Op 18 januari 2017 heeft de Rechtbank Noord-Nederland, zitting houdende in Assen, uitspraak gedaan in de zaak betreffende de herroeping van de voorwaardelijke invrijheidsstelling van een veroordeelde. De veroordeelde, die in Duitsland woont, was eerder veroordeeld tot een gevangenisstraf van 11 jaren en 6 maanden, waarvan de tenuitvoerlegging op 4 oktober 2007 is gestart. De voorwaardelijke invrijheidsstelling was verleend per 31 augustus 2015, maar de rechtbank had deze eerder al herroepen voor een periode van 365 dagen op 22 september 2016, omdat de veroordeelde zich niet aan de voorwaarden had gehouden.
De officier van justitie vorderde nu de herroeping van de voorwaardelijke invrijheidsstelling voor de resterende periode van 944 dagen, omdat de veroordeelde opnieuw in strijd met de voorwaarden had gehandeld.
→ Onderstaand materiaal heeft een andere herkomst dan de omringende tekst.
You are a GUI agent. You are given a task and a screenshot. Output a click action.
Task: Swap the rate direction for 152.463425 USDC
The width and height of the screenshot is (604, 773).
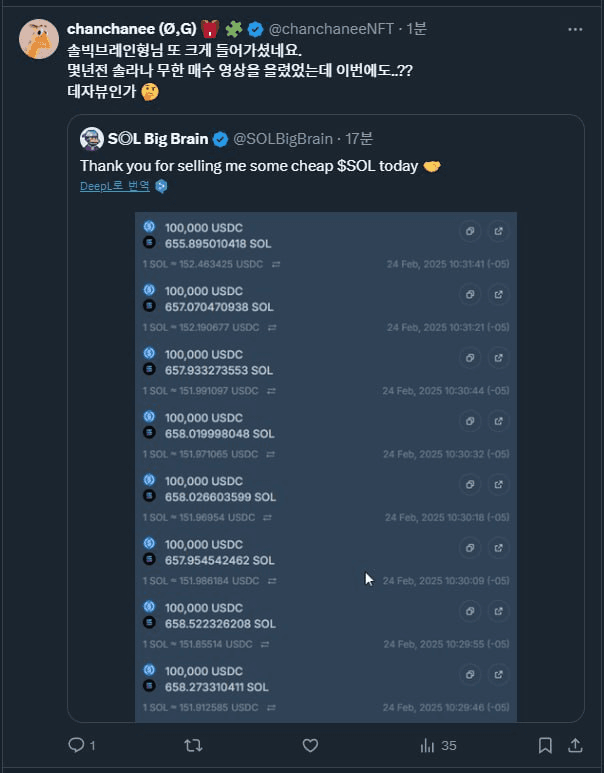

De rechtbank heeft de vordering in behandeling genomen en de officier van justitie ontvankelijk verklaard. De verdediging voerde aan dat de veroordeelde zich niet veilig voelde in Nederland en naar Duitsland was vertrokken, wat zijn gedrag zou verklaren.
De rechtbank overwoog dat de veroordeelde, die inmiddels een oude man is met gezondheidsproblemen, ruim twee derde van zijn straf had uitgezeten. Desondanks oordeelde de rechtbank dat de voorwaardelijke invrijheidsstelling moest worden herroepen, omdat de veroordeelde zich niet aan de voorwaarden had gehouden. De rechtbank heeft de vordering van de officier van justitie toegewezen en gelast de tenuitvoerlegging van 1309 dagen gevangenisstraf.